TEXTAUSZUG –
■ ■ ■ ■
Der Deutsche Kulturrat hat auch dargelegt, dass die EU-Richtlinie zum Urheberrecht in der Informationsgesellschaft die Abschaffung dieser Zwangslizenz nicht notwendig macht. Es handelt sich insoweit nicht um eine Beschränkung des mechanischen Rechts als Exklusivrecht, sondern nur um eine Regelung seiner Ausübung. Um dies klarzustellen, hat der Deutsche Kulturrat empfohlen, diese Zwangslizenz nicht mehr im Kapitel „Schranken des Urheberrechts” zu behandeln, sondern „an dogmatisch-richtiger Stelle (z.B. als § 44a)”.
■ ■ ■ ■
Gesammelte Dateneinträge

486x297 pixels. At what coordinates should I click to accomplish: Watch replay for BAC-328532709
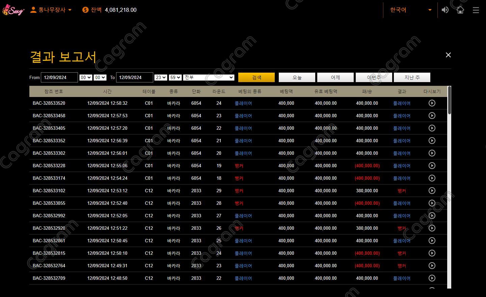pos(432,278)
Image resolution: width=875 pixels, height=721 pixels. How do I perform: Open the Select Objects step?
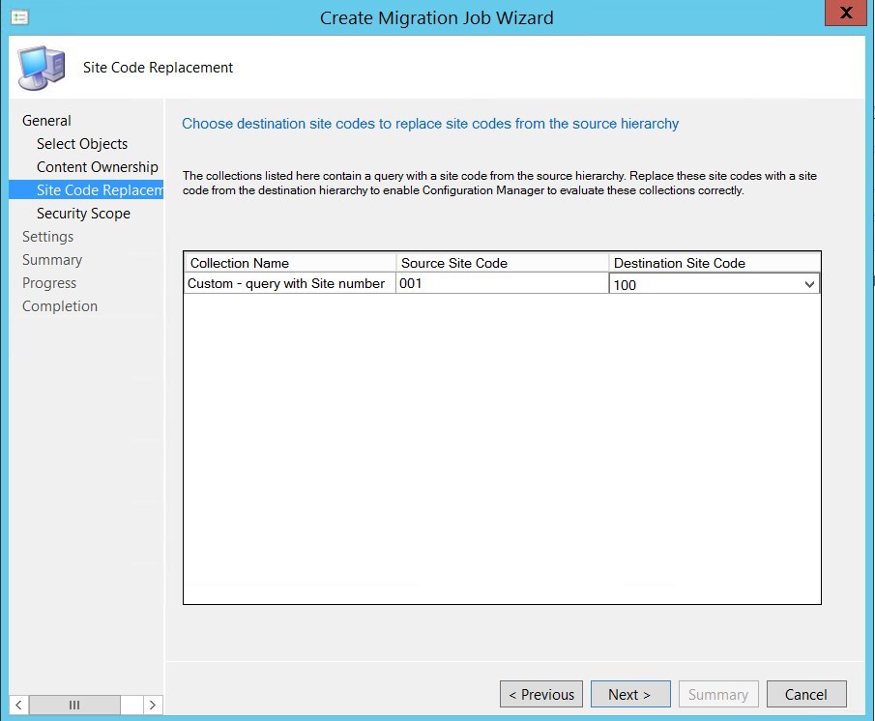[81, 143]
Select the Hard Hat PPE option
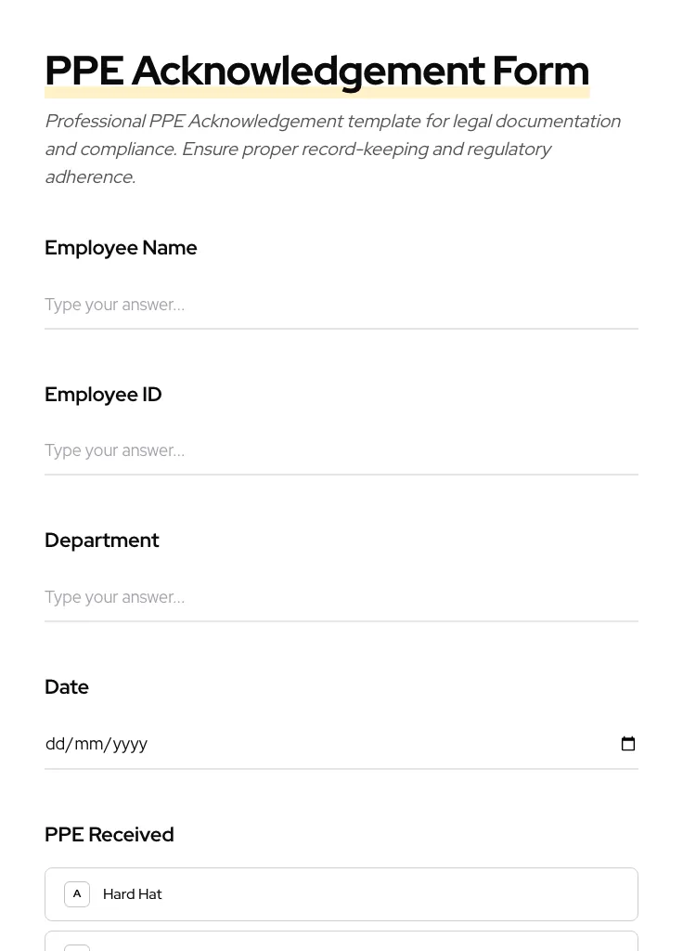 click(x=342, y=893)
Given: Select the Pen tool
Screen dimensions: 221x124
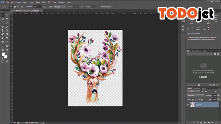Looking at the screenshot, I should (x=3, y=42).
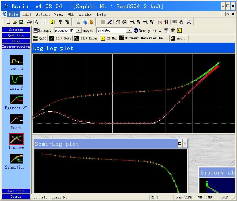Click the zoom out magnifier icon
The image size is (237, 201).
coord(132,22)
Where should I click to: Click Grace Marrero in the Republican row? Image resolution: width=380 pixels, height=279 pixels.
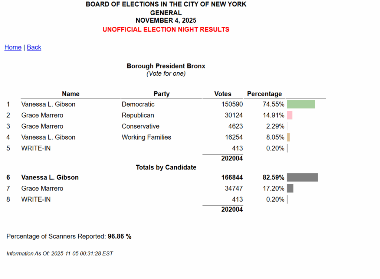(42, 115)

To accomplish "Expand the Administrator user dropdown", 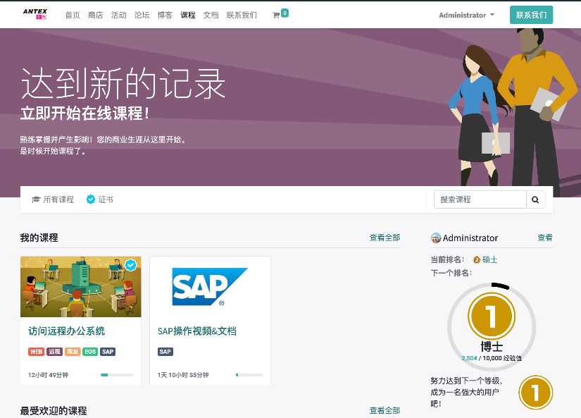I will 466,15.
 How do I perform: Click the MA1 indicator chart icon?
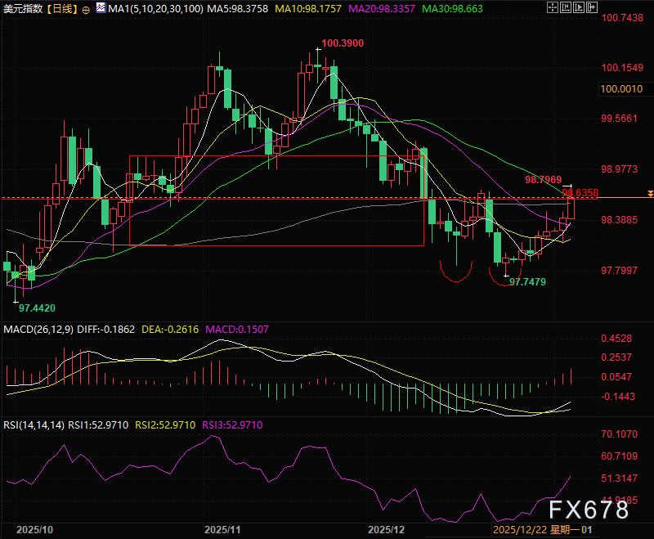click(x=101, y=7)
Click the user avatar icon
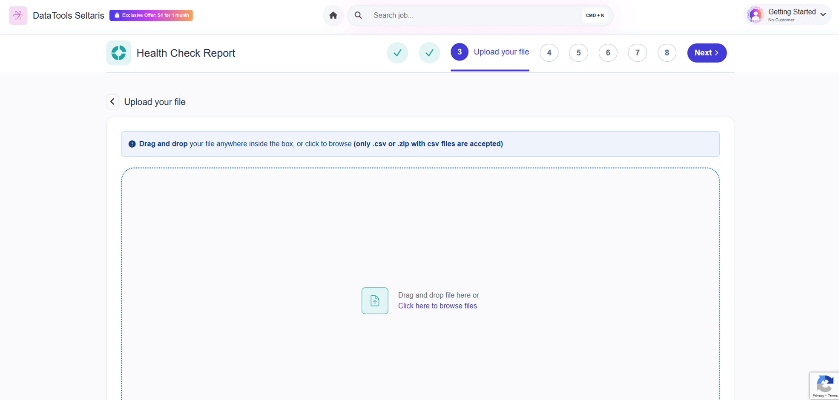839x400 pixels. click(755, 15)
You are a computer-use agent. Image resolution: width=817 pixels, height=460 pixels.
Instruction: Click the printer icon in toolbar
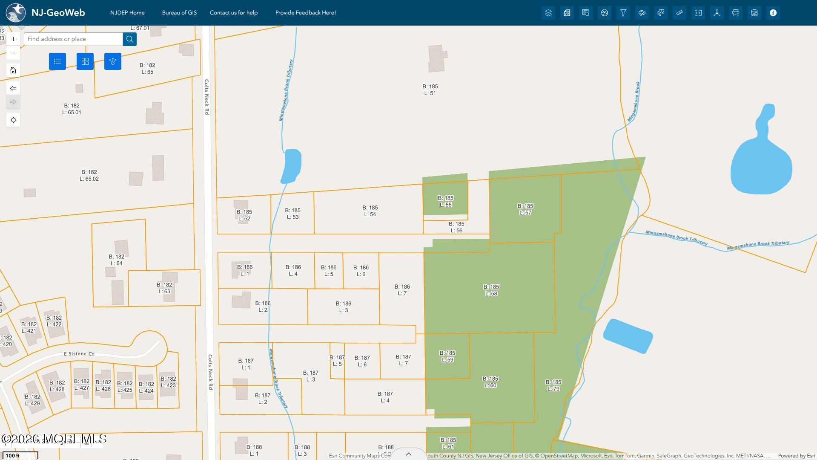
■ ■ ■ ■
ÜBUNGEN –
[1] Wo soll die Zwangslizenz laut dem Textauszug zum Urheberrecht nach der Empfehlung des Deutschen Kulturrats künftig behandelt werden?
[2] Führen Sie den Textauszug zum Urheberrecht im Anschluss an seinen letzten Satz fort.

LÖSUNGEN –
[1] Nicht mehr im Kapitel „Schranken des Urheberrechts“, sondern an dogmatisch richtiger Stelle, zum Beispiel als § 44a.

[2]
Forderungen erfüllt
Im jetzt vorgelegten Regierungsentwurf zur „Regelung des Urheberrechts in der Informationsgesellschaft“ vom 31. Juli wurde erfreulicherweise den Forderungen des Deutschen Kulturrates vollständig Rechnung getragen. Danach soll der bisherige § 61 unter Verzicht auf jegliche inhaltliche Änderungen als zukünftiger § 42a eingefügt werden, um dadurch „die richtige systematische Zuordnung” zu verdeutlichen. Der Regierungsentwurf betont, dass die Beibehaltung der bisher in § 61 enthaltenen Zwangslizenz „aus kartellrechtlicher wie kulturpolitischer Hinsicht” geboten ist. Diese Einsicht ist vorbehaltlos zu begrüßen. Bleibt zu hoffen, dass in diesem Punkt der Regierungsentwurf tatsächlich Gesetz wird.